Problem to work on: Would you reproduce, without any alteration, the lines from the opening line of the entries through the line that has "Über Marc Peschel (185, 205)" in it?
-- Given data follows --
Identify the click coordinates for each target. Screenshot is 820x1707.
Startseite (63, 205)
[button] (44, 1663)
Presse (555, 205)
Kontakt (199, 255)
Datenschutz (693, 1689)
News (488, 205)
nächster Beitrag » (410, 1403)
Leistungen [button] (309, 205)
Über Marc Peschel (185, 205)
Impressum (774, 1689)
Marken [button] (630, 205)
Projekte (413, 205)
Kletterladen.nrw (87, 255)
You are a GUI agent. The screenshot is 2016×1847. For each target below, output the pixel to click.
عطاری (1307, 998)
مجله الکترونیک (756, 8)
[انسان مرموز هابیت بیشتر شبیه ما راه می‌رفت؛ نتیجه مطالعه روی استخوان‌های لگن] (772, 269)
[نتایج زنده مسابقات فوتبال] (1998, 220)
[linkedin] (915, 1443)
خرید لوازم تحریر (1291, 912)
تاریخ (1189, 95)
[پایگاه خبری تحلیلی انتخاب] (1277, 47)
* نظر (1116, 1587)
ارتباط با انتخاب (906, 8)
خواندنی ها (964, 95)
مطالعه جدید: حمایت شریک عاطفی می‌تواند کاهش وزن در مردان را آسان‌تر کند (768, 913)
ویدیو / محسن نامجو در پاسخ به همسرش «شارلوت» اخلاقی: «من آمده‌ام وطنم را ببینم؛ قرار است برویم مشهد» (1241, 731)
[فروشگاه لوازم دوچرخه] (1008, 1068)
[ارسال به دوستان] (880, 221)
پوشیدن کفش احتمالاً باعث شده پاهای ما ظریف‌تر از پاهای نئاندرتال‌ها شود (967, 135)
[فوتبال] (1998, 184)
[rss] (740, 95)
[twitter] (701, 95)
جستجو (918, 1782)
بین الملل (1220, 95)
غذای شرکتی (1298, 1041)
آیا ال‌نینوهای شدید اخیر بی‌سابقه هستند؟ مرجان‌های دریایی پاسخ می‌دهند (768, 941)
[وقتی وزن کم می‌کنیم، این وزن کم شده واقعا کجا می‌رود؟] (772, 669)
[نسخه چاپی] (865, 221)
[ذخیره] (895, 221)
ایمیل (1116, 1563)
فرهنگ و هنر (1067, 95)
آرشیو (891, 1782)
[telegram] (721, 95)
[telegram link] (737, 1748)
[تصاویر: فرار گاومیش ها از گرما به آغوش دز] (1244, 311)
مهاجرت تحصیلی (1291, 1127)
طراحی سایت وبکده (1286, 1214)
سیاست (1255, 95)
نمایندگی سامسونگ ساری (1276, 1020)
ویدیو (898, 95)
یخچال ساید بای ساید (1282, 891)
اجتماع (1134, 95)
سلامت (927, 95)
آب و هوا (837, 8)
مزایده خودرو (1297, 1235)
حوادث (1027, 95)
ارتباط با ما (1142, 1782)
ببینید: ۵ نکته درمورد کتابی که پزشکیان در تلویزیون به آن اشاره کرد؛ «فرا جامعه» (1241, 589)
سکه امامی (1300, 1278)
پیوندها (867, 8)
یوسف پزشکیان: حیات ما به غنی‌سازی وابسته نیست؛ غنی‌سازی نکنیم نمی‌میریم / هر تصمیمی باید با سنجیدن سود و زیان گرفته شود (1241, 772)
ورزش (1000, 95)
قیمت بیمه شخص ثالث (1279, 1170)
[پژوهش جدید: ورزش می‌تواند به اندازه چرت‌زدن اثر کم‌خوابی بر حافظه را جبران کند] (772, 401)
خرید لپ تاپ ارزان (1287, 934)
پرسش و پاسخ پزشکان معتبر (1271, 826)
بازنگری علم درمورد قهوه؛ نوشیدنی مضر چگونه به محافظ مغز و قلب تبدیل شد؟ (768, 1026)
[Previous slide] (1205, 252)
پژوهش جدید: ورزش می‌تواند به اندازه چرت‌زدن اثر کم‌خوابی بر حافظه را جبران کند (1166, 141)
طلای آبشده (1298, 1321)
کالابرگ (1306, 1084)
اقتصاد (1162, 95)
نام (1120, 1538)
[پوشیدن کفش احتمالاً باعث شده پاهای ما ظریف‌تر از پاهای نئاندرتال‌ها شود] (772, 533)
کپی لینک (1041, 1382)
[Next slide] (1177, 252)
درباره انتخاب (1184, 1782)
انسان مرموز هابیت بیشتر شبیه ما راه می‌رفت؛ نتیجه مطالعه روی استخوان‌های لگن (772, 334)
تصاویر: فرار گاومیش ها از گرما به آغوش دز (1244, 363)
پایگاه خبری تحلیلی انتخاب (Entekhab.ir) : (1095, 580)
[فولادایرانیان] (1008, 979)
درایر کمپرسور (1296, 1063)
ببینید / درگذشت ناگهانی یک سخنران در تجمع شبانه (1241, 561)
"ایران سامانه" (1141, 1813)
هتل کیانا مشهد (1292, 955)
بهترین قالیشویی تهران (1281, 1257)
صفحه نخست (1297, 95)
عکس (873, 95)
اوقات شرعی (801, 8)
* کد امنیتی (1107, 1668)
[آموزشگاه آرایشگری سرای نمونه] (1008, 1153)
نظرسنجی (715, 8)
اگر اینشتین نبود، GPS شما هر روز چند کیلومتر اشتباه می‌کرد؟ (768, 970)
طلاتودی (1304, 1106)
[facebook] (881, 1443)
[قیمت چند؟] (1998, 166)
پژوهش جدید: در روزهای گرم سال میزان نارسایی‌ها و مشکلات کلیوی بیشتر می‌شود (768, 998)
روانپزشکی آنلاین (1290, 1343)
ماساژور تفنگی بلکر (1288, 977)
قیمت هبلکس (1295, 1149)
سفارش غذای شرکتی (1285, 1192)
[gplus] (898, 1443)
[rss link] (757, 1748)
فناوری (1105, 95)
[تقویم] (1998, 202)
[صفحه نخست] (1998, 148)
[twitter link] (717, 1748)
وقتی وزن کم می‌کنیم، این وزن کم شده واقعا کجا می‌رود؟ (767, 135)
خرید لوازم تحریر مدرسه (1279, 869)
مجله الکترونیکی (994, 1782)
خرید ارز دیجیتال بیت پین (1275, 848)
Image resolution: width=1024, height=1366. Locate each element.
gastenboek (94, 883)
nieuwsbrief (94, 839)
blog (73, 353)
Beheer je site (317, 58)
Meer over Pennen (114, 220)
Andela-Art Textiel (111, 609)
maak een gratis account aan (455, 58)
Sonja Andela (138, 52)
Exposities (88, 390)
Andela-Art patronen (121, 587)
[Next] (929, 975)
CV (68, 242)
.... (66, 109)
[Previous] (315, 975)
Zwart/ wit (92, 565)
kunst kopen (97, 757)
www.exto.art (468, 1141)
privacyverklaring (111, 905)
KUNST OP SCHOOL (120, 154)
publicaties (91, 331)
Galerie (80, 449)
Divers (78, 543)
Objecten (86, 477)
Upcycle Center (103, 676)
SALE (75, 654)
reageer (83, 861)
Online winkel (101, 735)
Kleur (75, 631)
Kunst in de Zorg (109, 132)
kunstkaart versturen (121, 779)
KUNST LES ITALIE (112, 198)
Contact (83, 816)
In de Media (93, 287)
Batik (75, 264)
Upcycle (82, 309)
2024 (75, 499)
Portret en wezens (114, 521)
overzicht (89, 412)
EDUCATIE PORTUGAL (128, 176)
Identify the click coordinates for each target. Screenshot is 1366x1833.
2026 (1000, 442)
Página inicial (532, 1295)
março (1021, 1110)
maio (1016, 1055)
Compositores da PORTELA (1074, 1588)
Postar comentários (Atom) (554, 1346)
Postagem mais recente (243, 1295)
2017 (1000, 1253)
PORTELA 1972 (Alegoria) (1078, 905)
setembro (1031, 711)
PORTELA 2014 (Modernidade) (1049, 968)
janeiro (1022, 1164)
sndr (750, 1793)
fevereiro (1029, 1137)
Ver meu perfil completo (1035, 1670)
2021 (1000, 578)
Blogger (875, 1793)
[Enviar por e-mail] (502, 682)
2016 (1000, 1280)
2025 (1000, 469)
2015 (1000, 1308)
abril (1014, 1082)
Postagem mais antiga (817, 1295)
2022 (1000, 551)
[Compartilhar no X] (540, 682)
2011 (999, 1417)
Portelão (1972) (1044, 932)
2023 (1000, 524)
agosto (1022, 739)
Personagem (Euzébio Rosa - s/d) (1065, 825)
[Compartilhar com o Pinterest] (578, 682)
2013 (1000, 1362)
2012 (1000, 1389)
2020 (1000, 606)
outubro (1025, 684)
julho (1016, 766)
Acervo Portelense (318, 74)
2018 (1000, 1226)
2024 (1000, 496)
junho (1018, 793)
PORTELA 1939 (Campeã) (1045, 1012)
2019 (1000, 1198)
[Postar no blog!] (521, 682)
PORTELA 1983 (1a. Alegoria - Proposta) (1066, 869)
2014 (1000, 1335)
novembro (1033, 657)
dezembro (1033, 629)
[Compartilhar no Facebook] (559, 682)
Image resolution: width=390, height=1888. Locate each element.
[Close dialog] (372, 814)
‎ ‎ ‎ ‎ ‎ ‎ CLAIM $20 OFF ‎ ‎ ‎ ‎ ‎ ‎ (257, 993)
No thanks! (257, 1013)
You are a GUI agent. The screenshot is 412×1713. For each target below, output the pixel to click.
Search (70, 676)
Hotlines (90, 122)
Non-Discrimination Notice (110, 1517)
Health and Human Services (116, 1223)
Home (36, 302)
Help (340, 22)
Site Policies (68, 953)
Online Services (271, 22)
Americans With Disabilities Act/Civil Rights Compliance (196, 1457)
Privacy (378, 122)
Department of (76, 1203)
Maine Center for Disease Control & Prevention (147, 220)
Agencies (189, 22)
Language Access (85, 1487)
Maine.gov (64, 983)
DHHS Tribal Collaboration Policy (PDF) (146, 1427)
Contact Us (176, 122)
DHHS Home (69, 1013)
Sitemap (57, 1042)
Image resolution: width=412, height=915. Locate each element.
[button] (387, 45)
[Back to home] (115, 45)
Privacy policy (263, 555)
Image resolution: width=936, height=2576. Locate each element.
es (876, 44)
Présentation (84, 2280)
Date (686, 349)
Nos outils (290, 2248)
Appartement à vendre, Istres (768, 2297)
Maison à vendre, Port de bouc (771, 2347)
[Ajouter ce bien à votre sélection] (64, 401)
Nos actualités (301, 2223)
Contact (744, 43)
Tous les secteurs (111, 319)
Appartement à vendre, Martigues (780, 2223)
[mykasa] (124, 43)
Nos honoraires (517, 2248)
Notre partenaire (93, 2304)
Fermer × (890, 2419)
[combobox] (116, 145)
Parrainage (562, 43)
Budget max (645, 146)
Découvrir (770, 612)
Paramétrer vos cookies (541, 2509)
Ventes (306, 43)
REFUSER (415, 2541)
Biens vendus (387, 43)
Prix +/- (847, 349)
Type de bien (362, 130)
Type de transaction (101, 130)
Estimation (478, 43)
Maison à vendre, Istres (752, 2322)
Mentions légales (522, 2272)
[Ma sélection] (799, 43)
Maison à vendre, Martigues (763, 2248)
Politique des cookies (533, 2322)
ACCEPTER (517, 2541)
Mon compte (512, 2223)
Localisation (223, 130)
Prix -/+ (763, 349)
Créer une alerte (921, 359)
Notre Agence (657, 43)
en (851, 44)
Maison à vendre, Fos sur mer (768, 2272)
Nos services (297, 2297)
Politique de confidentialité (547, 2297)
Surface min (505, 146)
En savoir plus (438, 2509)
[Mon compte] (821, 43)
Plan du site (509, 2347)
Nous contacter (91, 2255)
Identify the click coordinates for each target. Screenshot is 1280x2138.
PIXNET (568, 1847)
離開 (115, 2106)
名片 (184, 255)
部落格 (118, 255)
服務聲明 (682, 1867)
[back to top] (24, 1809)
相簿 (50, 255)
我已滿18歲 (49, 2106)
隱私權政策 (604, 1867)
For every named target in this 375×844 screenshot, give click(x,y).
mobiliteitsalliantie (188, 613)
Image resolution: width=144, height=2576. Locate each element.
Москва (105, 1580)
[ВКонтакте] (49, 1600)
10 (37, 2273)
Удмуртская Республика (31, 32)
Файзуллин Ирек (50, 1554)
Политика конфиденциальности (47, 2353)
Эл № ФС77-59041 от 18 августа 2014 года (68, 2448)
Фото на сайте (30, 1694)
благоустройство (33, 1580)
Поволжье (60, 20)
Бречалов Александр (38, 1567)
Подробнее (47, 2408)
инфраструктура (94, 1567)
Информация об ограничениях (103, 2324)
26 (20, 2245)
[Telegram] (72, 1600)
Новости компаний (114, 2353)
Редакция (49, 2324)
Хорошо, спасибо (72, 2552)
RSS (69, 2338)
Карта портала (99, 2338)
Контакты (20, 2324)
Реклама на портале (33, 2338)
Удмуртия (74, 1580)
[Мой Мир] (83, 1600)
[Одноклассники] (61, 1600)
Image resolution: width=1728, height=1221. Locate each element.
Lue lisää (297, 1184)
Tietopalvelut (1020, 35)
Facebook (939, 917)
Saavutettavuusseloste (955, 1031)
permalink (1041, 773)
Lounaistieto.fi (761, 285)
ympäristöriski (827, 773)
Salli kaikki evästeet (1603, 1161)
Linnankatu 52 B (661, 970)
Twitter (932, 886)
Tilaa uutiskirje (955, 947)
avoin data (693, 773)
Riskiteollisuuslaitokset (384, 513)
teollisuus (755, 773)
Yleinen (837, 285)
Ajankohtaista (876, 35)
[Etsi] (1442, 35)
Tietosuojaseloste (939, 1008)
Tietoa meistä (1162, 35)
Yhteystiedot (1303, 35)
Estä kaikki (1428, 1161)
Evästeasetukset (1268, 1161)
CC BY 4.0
-- Given data concluded --
Your response:
Identify the click coordinates for each target. Screenshot is 820x1707.
Startseite (63, 205)
[button] (44, 1663)
Presse (555, 205)
Kontakt (199, 255)
Datenschutz (693, 1689)
News (488, 205)
nächster Beitrag » (410, 1403)
Leistungen [button] (309, 205)
Über Marc Peschel (185, 205)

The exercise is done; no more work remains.